• [TRY IT]:
Each line below is to be copied out exactly, and none may be omitted.

┏━━

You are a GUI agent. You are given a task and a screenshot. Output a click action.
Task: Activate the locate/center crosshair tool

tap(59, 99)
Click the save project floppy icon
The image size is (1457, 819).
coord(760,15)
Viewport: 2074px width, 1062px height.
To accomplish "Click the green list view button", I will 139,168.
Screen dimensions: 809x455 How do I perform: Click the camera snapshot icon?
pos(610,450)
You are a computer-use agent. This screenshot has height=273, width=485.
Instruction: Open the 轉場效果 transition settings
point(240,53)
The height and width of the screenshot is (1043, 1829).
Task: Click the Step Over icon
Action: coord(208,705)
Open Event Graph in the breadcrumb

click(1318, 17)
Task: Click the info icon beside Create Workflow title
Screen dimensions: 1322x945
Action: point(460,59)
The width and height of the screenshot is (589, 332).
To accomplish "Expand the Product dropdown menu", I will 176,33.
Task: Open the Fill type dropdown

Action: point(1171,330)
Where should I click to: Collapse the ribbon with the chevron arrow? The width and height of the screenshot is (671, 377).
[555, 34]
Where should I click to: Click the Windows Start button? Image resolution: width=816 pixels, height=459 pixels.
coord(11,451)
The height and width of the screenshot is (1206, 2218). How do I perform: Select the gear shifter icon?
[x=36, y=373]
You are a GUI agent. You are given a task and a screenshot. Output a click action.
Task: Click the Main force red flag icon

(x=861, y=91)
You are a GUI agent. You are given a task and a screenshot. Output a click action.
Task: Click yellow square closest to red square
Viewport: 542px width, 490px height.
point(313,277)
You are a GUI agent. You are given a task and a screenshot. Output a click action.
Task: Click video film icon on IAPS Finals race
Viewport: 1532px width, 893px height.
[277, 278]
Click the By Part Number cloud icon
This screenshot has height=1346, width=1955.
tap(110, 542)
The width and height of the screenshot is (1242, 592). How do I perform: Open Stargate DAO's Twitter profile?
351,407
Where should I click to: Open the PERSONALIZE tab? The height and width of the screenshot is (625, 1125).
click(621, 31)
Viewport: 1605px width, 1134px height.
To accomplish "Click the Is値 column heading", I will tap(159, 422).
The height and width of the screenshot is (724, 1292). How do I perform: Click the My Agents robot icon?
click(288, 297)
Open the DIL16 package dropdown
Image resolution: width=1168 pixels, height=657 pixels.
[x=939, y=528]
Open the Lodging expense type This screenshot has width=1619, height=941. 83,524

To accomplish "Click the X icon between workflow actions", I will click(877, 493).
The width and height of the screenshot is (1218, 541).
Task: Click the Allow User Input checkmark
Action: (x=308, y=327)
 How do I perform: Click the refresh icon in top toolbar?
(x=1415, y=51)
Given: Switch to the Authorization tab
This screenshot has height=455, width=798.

┗━━

• [SOLUTION TO THIS EXERCISE]:
You are a GUI agent. You are given a task and a screenshot. Output a click action.
Task: Activate the locate/center crosshair tool

tap(59, 99)
Click the save project floppy icon
The image size is (1457, 819).
coord(760,15)
Viewport: 2074px width, 1062px height.
To accomplish "Click the green list view button", I will 139,168.
Screen dimensions: 809x455 How do I perform: Click the camera snapshot icon?
pos(610,450)
You are a computer-use agent. This screenshot has height=273, width=485.
Instruction: Open the 轉場效果 transition settings
point(240,53)
The height and width of the screenshot is (1043, 1829).
Task: Click the Step Over icon
Action: coord(208,705)
Open Event Graph in the breadcrumb

click(1318, 17)
Task: Click the info icon beside Create Workflow title
Screen dimensions: 1322x945
Action: point(460,59)
The width and height of the screenshot is (589, 332).
To accomplish "Expand the Product dropdown menu", I will 176,33.
Task: Open the Fill type dropdown

Action: point(1171,330)
Where should I click to: Collapse the ribbon with the chevron arrow? The width and height of the screenshot is (671, 377).
[555, 34]
Where should I click to: Click the Windows Start button? Image resolution: width=816 pixels, height=459 pixels.
coord(11,451)
The height and width of the screenshot is (1206, 2218). How do I perform: Select the gear shifter icon?
[x=36, y=373]
You are a GUI agent. You are given a task and a screenshot. Output a click action.
Task: Click the Main force red flag icon

(x=861, y=91)
You are a GUI agent. You are given a task and a screenshot. Output a click action.
Task: Click yellow square closest to red square
Viewport: 542px width, 490px height.
point(313,277)
You are a GUI agent. You are given a task and a screenshot. Output a click action.
Task: Click video film icon on IAPS Finals race
Viewport: 1532px width, 893px height.
[277, 278]
Click the By Part Number cloud icon
This screenshot has height=1346, width=1955.
tap(110, 542)
The width and height of the screenshot is (1242, 592). How do I perform: Open Stargate DAO's Twitter profile?
351,407
Where should I click to: Open the PERSONALIZE tab? The height and width of the screenshot is (625, 1125).
click(621, 31)
Viewport: 1605px width, 1134px height.
To accomplish "Click the Is値 column heading", I will tap(159, 422).
The height and width of the screenshot is (724, 1292). How do I perform: Click the My Agents robot icon?
click(288, 297)
Open the DIL16 package dropdown
Image resolution: width=1168 pixels, height=657 pixels.
[x=939, y=528]
Open the Lodging expense type This screenshot has width=1619, height=941. 83,524

To accomplish "Click the X icon between workflow actions", I will click(877, 493).
The width and height of the screenshot is (1218, 541).
Task: Click the Allow User Input checkmark
Action: (x=308, y=327)
 How do I perform: Click the refresh icon in top toolbar?
(x=1415, y=51)
Given: Switch to the Authorization tab
This screenshot has height=455, width=798.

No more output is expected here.